Мы долго стоим молча среди шелеста опадающей листвы, потом я начинаю пылко говорить. Я зову ее с собой, я зову ее в дорогу, потому что для меня существует только та жизнь, которую я вел прежде — мне не надо своего дома, не надо оседлой жизни. Она слушает и кивает мне, и глаза у нее мечтательные. А что ее удерживает здесь? Алчин? Но и он зовет ее куда-то на лесоповал. Здесь, мол, ужасно знойное лето, все сушит и опаляет, а у нее такая беспокойная и тяжелая работа, она худеет и чернеет — так она и не родит никогда. Другое дело Север — там нет такой жары, там он будет зарабатывать куда больше, чем здесь, а она, напротив, не будет работать и уж наверняка родит. У них будет четверо или пятеро детей, хороший бревенчатый пятистенник, кой-какой скот, денег достаточно — чего же еще? Нет, ничто ее не удерживает здесь. Но ехать в тайгу рожать детей и вести хозяйство Зейда наверняка не захочет. И я зову ее в дорогу…
В сумерках мы подходим к калитке, там стоит и курит Алчин. Я спокойно здороваюсь с ним, я сдержан, почти суров, когда говорю с ним о том, о сем. Мне совсем не хочется дразнить его, но делать вид, что мы случайно встретились с Зейдой по дороге, что между нами совсем ничего нет, — я тоже не хочу. Но он ничего не понимает. Он с хитроватым видом дает знать, что помнит, как я танцевал с одной там пигалицей, а я, конечно, видал его с той толстушкой — мы, мол, друг о друге кое-что знаем, но будем молчать.
Он долго курит, затем мечтательно вздыхает и произносит:
— А в тайге еще зеленые деревья. И там нет такого дурацкого ветра, да-а…
Я не отвечаю ему. И езжай себе в тайгу, езжай!..
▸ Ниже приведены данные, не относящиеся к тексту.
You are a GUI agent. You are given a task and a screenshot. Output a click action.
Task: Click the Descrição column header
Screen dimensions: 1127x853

Вчера я закончил кладку трубы и до самого вечера, до темноты, занимался облицовкой печи. Все эти дни, отвлекаясь от кладки, я занимался сортировкой изразцов, подбирал их по оттенкам. А вчера и сегодня весь день облицовывал. Я сам сделал гипсовый раствор, сам же и закреплял изразцы, а отец сидел тут же, курил, и вздыхал, и, кажется, обижался, что я не доверяю ему облицовку. Но он, человек простой и не злобный, то и дело цокал языком, отмечая, как удачно вытягиваются швы в прямые линии, какой нарядной и гладкой становится поверхность печи.
Уже стемнело, но я решил сегодня же затопить печь. Я крикнул Гене, чтобы он нес дрова. Он принес целую охапку и вдруг швырнул дрова прямо к моим ногам.
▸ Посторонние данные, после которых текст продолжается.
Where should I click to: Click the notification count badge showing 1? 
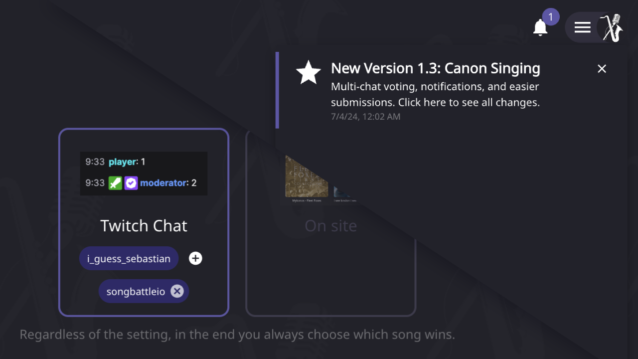[551, 16]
— Полегче, полегче, — сказал я.
— Полегче, полегче, — передразнил Гена. — Командовать каждый может.
— А ну! — прикрикнул я. — Что это еще?..
Но он молча повернулся к двери и, когда появился со второй охапкой, точно так же швырнул ее к моим ногам. Я промолчал. Он, конечно, злится из-за Ани. Считает, что она ушла из-за меня, и теперь у нее неприятности с Сильвестровым. Но я-то при чем?
В том, что печь получилась, что и тяга сильная, и стенки печи прогреваются равномерно, я не сомневался. Но сейчас, когда на улице еще тепло, труба не потянет как следует, и печь, наверно, будет дымить. А Гена или Сильвестров могут подумать, что печь барахлит. И все-таки я решил затопить.
Дрова разгорелись быстро, раз-другой только полыхнув дымом, который тут же и рассеялся по комнате. А потом так загудело, так запело, что даже Гена вроде повеселел. Мы сидели у огня — отец, Гена, и я, — тихо переговариваясь, когда вошел Сильвестров. Он тоже подсел к нам и улыбнулся, глядя в огонь. Да, какой бы ты ни был хмурый и суровый человек, а когда печь горит так весело, тут уж и ты улыбнешься, может быть, еще сам не зная чему.
— Молодцы! — сказал Сильвестров и поднялся. — Ну? — сказал он потом, глядя на меня. Я молчал, и он рассмеялся. — Ладно, ладно, — сказал он, — я только хотел сказать, не могли бы вы переложить печь в клубе?